On the establishment of the State of Victoria in 1851 the new government withdrew leasing rights of families squatting on thousands of acres of land, and began to survey it, dividing it into portions to be offered for sale through land auctions. Pre-emptive rights were given to squatters allowing them to claim hundreds of acres around their homestead before the remaining land was put up for auction.
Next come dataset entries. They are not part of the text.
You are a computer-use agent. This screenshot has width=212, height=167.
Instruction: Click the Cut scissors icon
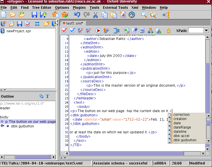click(x=96, y=15)
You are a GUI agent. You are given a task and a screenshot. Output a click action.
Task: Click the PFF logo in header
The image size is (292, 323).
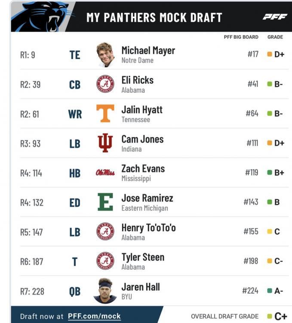(x=275, y=17)
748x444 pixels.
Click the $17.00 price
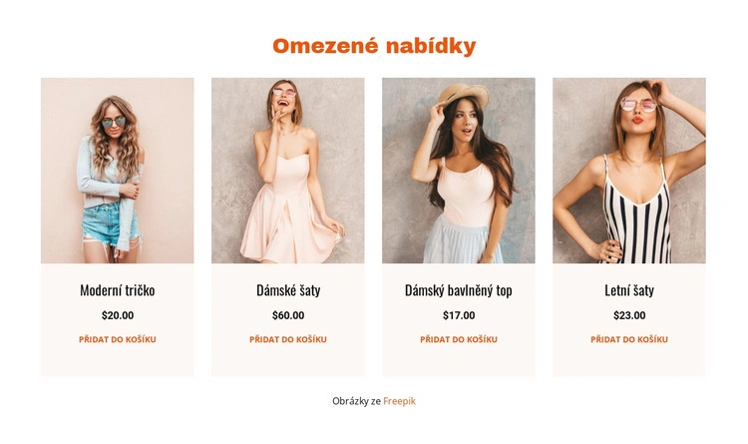[459, 315]
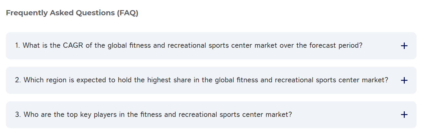
Task: Click the Frequently Asked Questions (FAQ) heading
Action: 72,13
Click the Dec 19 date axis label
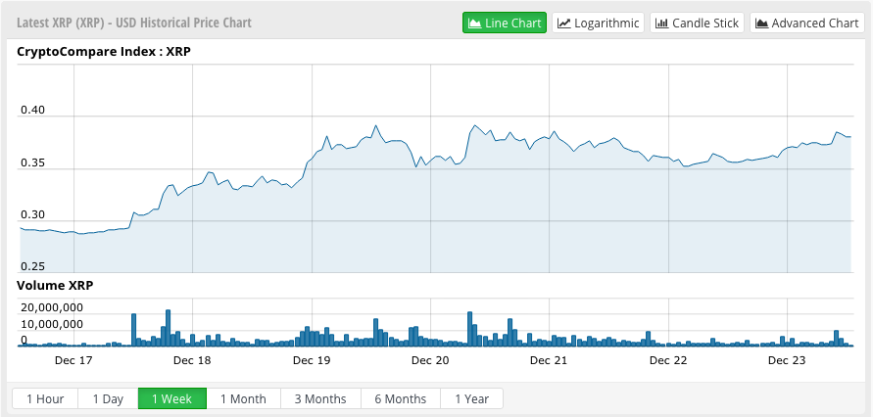The height and width of the screenshot is (417, 873). [311, 360]

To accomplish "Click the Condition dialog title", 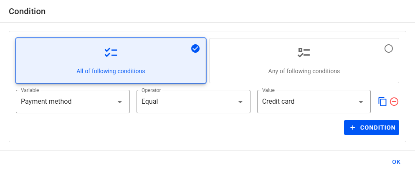I will [x=27, y=11].
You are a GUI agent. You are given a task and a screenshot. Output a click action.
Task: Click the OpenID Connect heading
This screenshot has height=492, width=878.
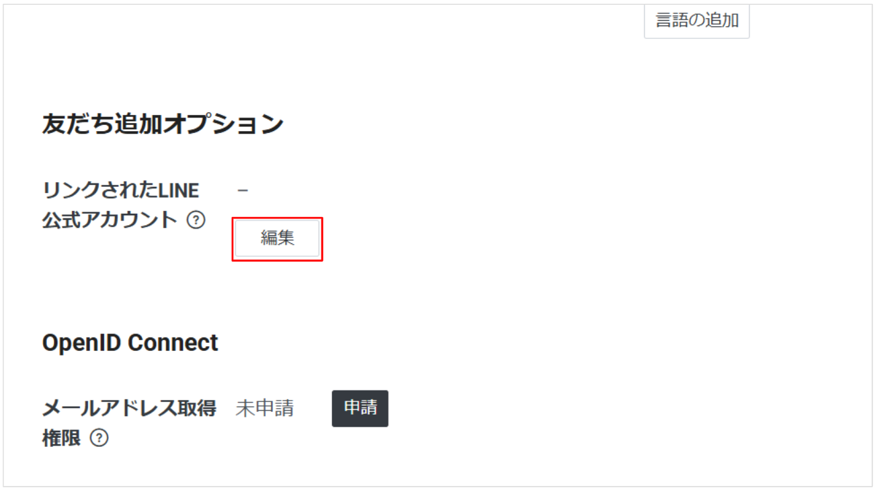point(130,343)
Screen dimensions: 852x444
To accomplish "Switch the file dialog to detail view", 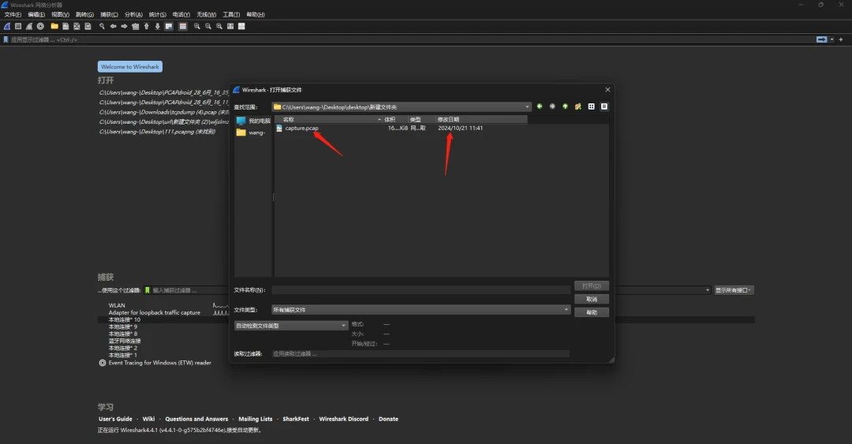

After the sale of land, the purchasers could petition the Governor-in-Council to set aside ‘common land’ for their use. Some conditions applied. The petition had to be from no less than ten occupiers holding not less than 500 acres of adjacent purchased land. The crown land to be proclaimed a common had to be within five miles of purchased land. This common land was to be called a Farmers' Common. 1
Initially, in February 1861, about 4960 acres of land in Mordialloc and District was declared a Farmers' Common but later, in one month, that proclamation was recalled and a new one announced. 2 About 7960 acres was proclaimed the Moorabbin and Mordialloc Farmers' Common. The land was described as:
Commencing at the south west angle of allotment 58 parish of Eumemmerring; bounded on the south by a line bearing west about three miles 30 chains to the shore of Port Phillip Bay; on the west by the shore bearing northerly to the south-west angle of the Aboriginal Reserve, then including the Aboriginal Reserve; on the north by alienated lands in the Parishes of Mordialloc and Dandenong, and by the Dandenong Creek bearing westerly to the north-west angle of allotment 60, parish of Eumemmerring; and on the east by allotments 60, 59 and 58 bearing southerly to commencing point. 3
On 13 August 1862 a public meeting was held at the Armagh Hotel (later called the Royal Oak Hotel) in Cheltenham to elect the managers of the Moorabbin-Mordialloc Farmers' Common. Three joint managers of the Common were required. Each parish bordering the Common (Dandenong, Moorabbin and Mornington, was to nominate a manager). 4 William Francis, the chairman of the Cheltenham meeting, informed the Board of Land and Works that Isaac Keys was elected from the Dandenong parish, John Potts elected from the Moorabbin Parish and I Browning of Mordialloc elected for the Mornington Parish. He submitted their names for the Board's approval. 5
In December 1862, several months after the creation of the Common, a number of people were complaining about the way the Common was being managed. One writer claimed there was ‘jobbery at work’, that is, corruption among public officials making private profit out of a public job. Attention was focused on one manager, Issacs Keys, a member of a family that had held thousands of acres of land as squatters. With the surrender of this land the Keys family became owner of hundreds of acres through purchase at land auctions. 6
‘Mordialloc Farmer’ writing to the editor of The Herald reported that the managers of the Common had circulated notices throughout the district warning that people trespassing on the Common faced penalties. Those who wanted to be licenced to graze their stock legitimately on the Common were required to pay one shilling for each beast and two shillings for each horse each month, paid quarterly in advance. The correspondent went on to protest about the fencing, previously erected by families squatting on the land, which prevented access to the Common by those paying for licences. Furthermore, the correspondent claimed that the family of one of the managers should either remove its trespassing stock or muster it to the care of the Common's herdsman and pay their grazing fees quarterly in advance. He went on to accuse this ‘good manager’ of working in the interests of his family
‘to secure an uninterrupted monopoly of this large tract of grazing country’. 7
The accusation was that the Common and adjacent unenclosed lands were swarming in every direction with cattle and horses owned by the family of the ‘good manager’, for which no licence of assessment has been paid for some years. In response, the managers of the Common and Thomas Penny on behalf of Isaacs Keys, signed a letter to the Board of Land and Works stating that while there had been 200 head on the common there were at that time only 141. The letter, as was the custom, endorsed
We have the honour to be, gentlemen, your ob' ser' (obedient servant). 8
On 9 May 1864 a public meeting, chaired by Thomas Attenborough and held in the Cheltenham Mechanics' Hall, was attended by 58 residents from the parishes of Moorabbin and Mordialloc. (Cheltenham, Mordialloc, Spring Grove, Moorabbin, Beaumaris and New Brighton). They requested that the President of the Board of Land and Works remove two managers of the Common and receive a deputation of five of their number to present the case. They sought the removal of Isaac Keys and Solomon West.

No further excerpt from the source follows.